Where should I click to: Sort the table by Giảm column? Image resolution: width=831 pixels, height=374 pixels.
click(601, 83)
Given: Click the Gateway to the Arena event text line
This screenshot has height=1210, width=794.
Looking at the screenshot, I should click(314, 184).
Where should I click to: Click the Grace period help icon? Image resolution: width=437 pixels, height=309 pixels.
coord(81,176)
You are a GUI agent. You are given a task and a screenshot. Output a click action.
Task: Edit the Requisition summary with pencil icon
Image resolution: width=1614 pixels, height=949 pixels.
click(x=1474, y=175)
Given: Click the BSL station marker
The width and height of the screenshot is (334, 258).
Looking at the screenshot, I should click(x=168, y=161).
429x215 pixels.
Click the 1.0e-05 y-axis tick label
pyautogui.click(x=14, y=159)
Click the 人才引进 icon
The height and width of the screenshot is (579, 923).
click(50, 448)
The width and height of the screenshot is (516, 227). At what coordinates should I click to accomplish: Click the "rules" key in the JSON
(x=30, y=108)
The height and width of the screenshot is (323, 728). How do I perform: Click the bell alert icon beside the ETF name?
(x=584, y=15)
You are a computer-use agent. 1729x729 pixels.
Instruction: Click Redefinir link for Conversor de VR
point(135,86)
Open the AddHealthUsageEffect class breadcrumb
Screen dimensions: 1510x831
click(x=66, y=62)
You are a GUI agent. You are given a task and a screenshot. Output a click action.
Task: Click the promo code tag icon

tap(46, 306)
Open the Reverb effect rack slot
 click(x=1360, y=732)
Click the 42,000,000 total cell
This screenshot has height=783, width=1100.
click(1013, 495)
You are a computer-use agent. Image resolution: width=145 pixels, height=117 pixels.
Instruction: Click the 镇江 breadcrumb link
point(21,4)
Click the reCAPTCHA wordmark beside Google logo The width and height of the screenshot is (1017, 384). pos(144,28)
..........
> Task statement
Return a copy of every line in the records that includes the string "agent".

> Expected answer
You are a GUI agent. You are given a task and a screenshot. Output a click action.
You are a computer-use agent. 1729x729 pixels.
You are a GUI agent. You are given a task and a screenshot. Output a click action.
You are a computer-use agent. Image resolution: width=145 pixels, height=117 pixels.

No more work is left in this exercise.